The decline on Friday extended the gold’s correction to four consecutive days.

On a weekly basis, gold prices also weakened sharply by 3.74%. This correction reversed the gains from the previous week, when gold was still able to rise 2.18%.

The pressure throughout this week pushed gold further away from the US$4,700 per troy ounce level. Gold prices are also getting closer to the psychological level of US$4,500 per troy ounce, which is an important area for market participants.

The main pressure on gold this week came from US inflation data, which was higher than expected. Consumer price index (CPI) and producer price index (PPI) showed that price pressures in the US remain strong.

This condition has reduced expectations of The Fed cutting interest rates in 2026.
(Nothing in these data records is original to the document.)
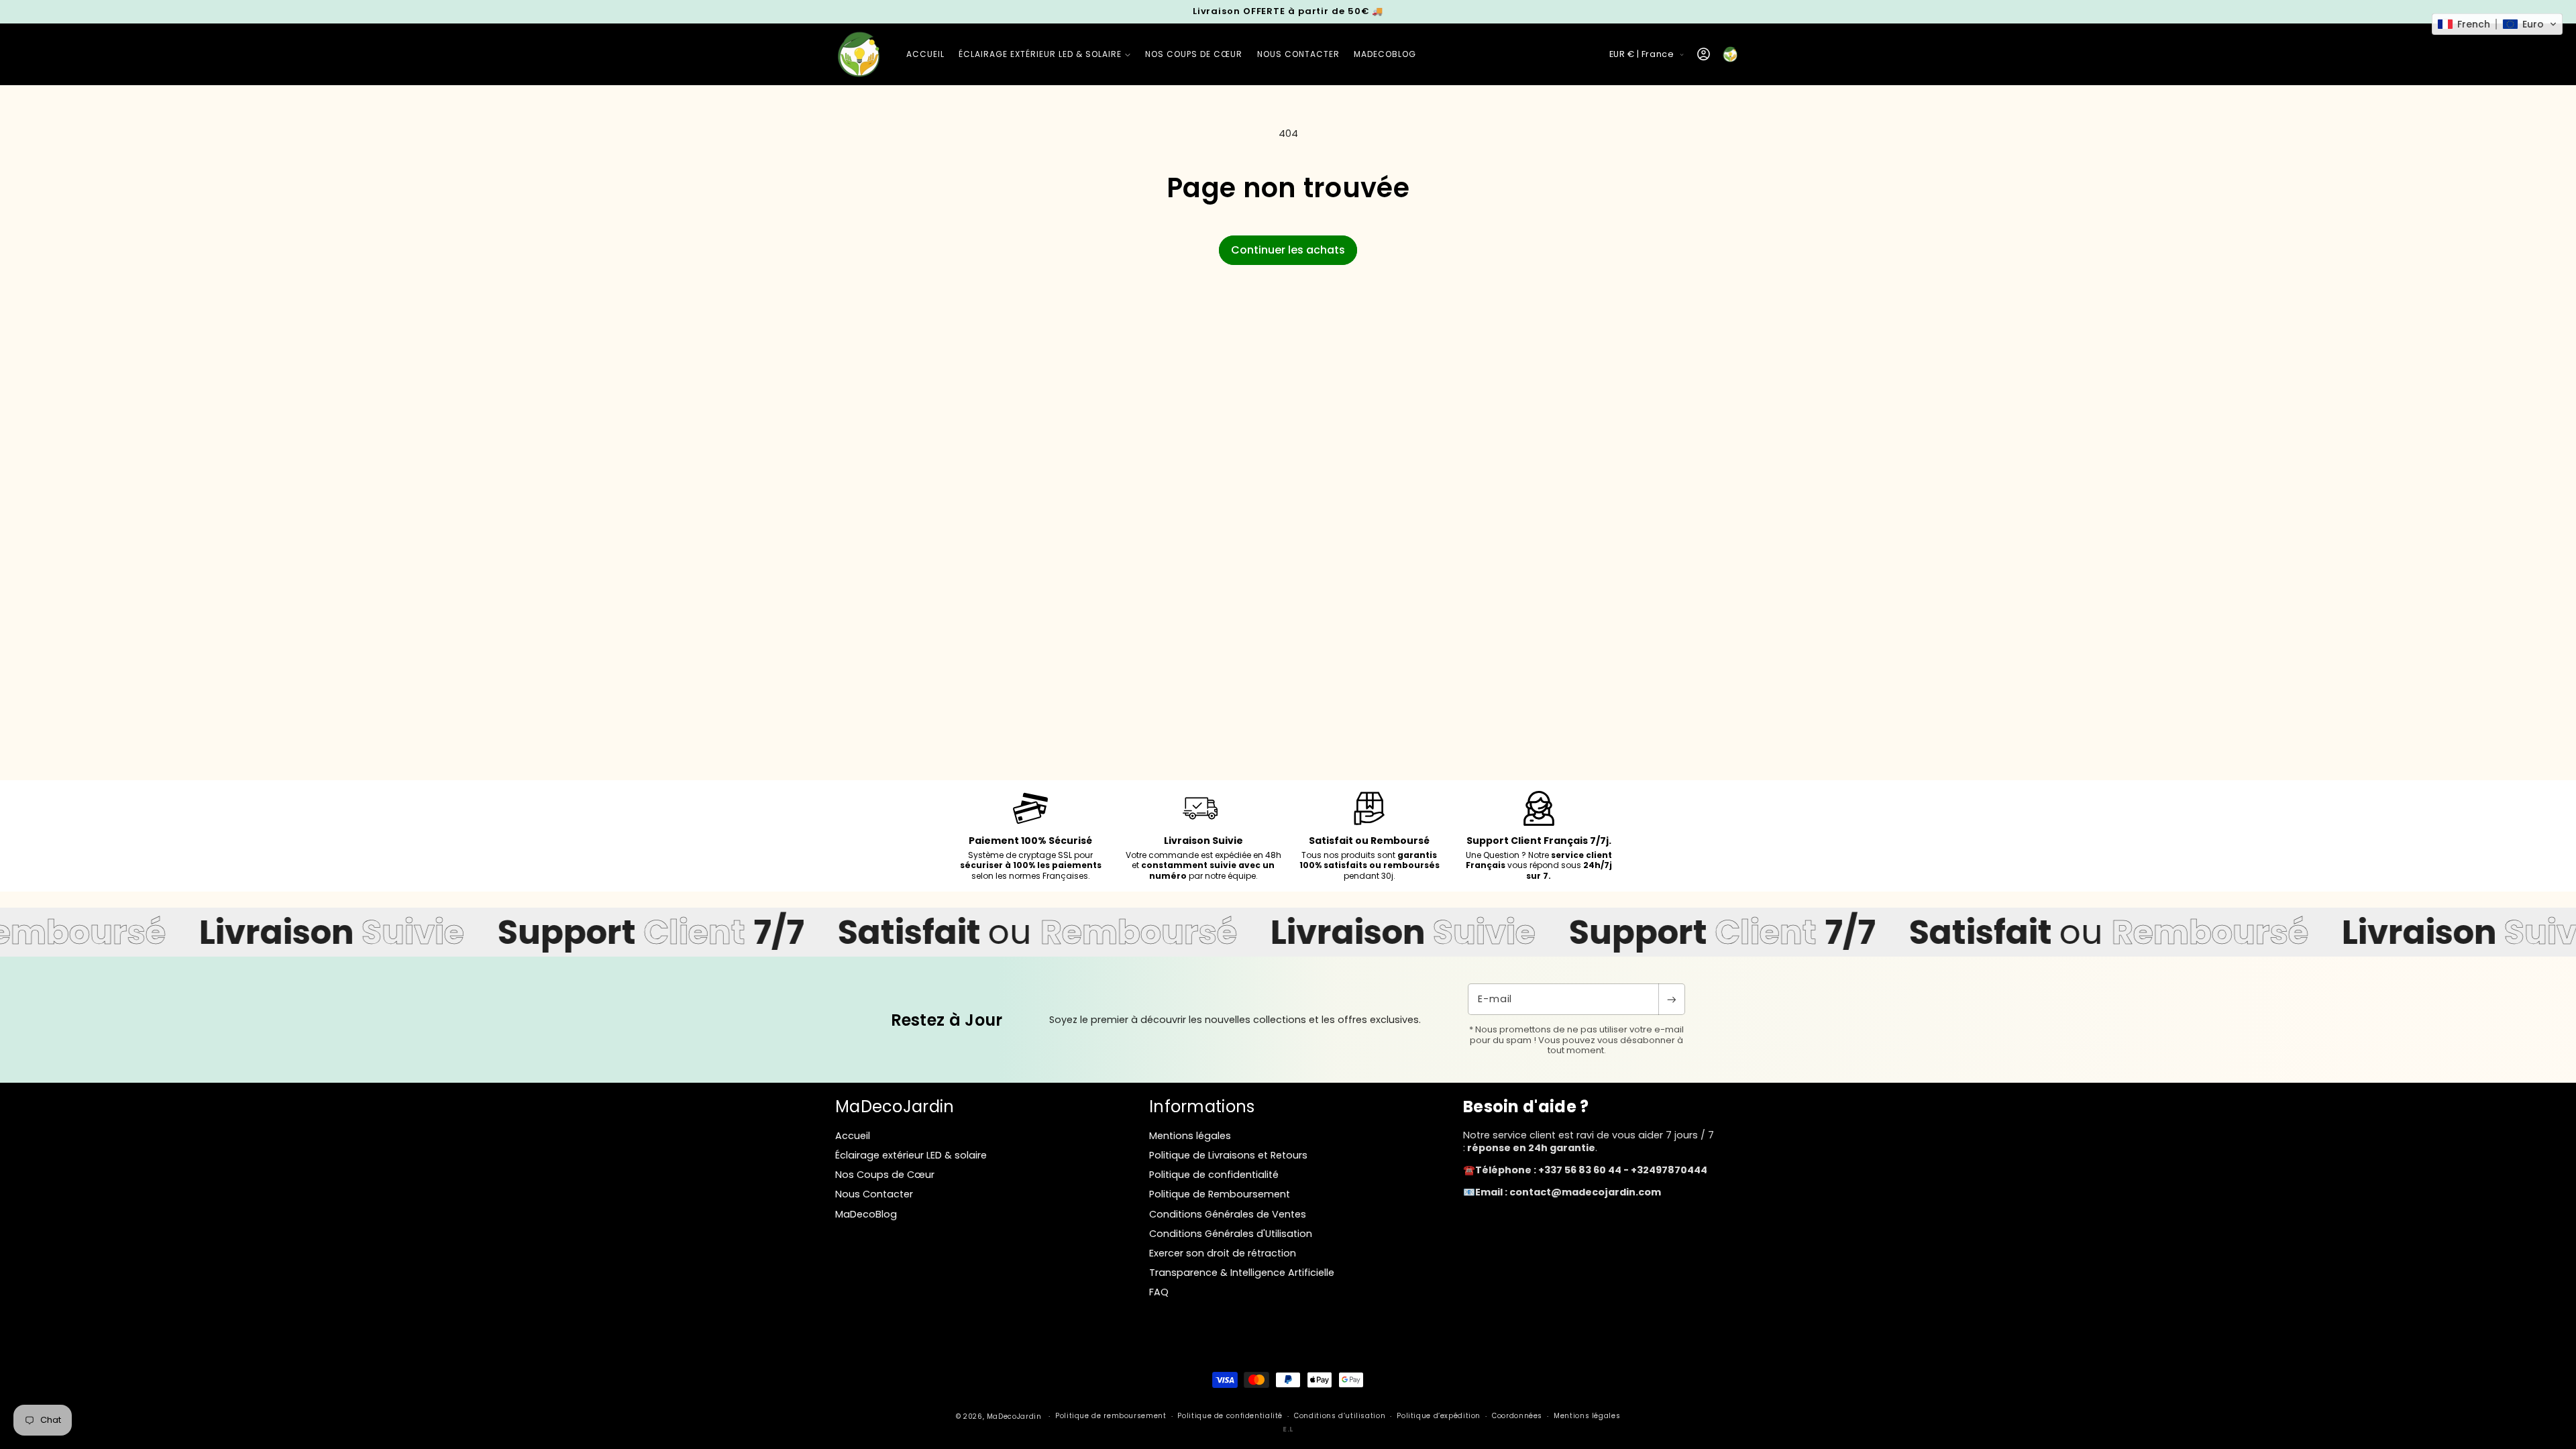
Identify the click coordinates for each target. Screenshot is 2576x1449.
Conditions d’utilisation (1339, 1415)
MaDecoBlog (866, 1214)
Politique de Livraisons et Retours (1228, 1155)
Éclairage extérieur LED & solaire (911, 1155)
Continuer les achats (1288, 250)
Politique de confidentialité (1214, 1174)
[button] (1044, 54)
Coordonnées (1517, 1415)
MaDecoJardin (1014, 1416)
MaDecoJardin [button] (895, 1106)
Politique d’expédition (1439, 1415)
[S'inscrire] (1671, 999)
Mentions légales (1190, 1135)
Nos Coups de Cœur (884, 1174)
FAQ (1159, 1292)
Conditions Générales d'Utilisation (1230, 1233)
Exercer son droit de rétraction (1222, 1253)
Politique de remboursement (1110, 1415)
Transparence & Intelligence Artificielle (1241, 1272)
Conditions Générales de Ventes (1227, 1214)
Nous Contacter (874, 1194)
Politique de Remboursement (1219, 1194)
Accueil (852, 1135)
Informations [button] (1202, 1106)
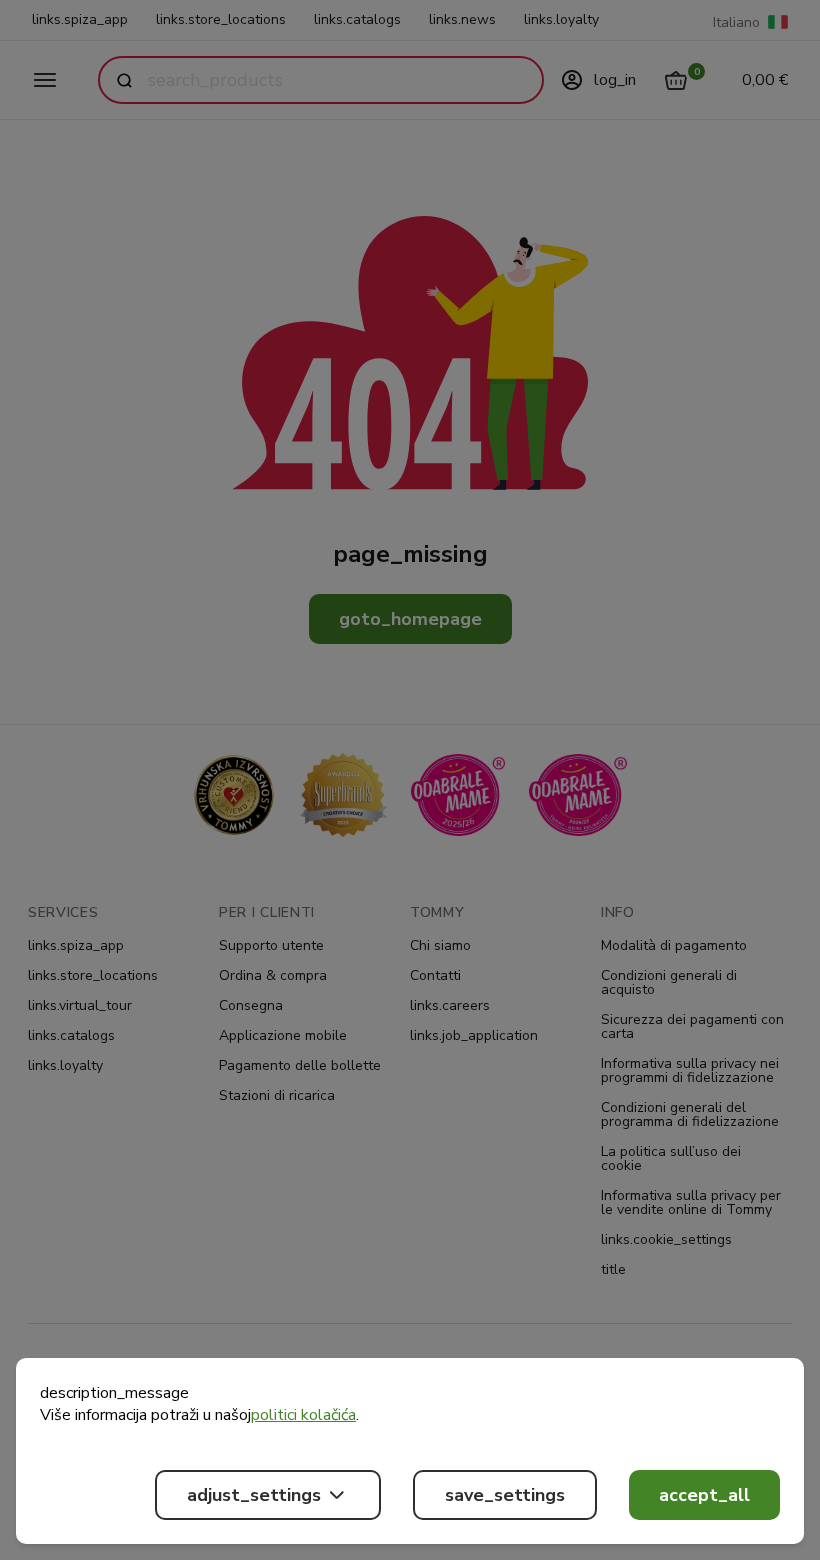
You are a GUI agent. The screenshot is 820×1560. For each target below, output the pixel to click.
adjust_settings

Previously, the market was still open to the possibility of one or two interest rate cuts this year. However, after the inflation data was released, market participants began to predict that The Fed would only cut interest rates once, and there is even a possibility of no cuts at all.

For gold, expectations of high interest rates are a major pressure. Gold does not provide the same returns as bonds. When US interest rates and bond yields are high, investors tend to be more interested in interest-bearing assets.

The pressure on gold has also increased after Kevin Warsh was confirmed as the new Chairman of The Fed. Warsh is seen as more hawkish, or more likely to support a tight interest rate policy to curb inflation.

The expectation of a more stringent Fed policy has also strengthened the US dollar and US government bond yields. A stronger dollar makes gold more expensive for buyers outside the US, while rising yields reduce the attractiveness of gold.

The situation is quite complicated. On the one hand, the US-Israel war against Iran and the closure of the Strait of Hormuz should be able to support gold as a safe-haven asset. However, the impact of the war has also raised energy prices and increased the risk of inflation.

With these conditions, geopolitical sentiment is not yet strong enough to lift gold. The market is instead more focused on inflation risks, the direction of The Fed’s interest rates, the strengthening of the US dollar, and the rise in bond yields.

In the future, gold movements will still be influenced by comments from Fed officials, the direction of Kevin Warsh’s policy, developments in the Iran war, and the flow of institutional funds into gold assets. As long as expectations of high interest rates remain strong, the potential for gold to recover will likely remain limited.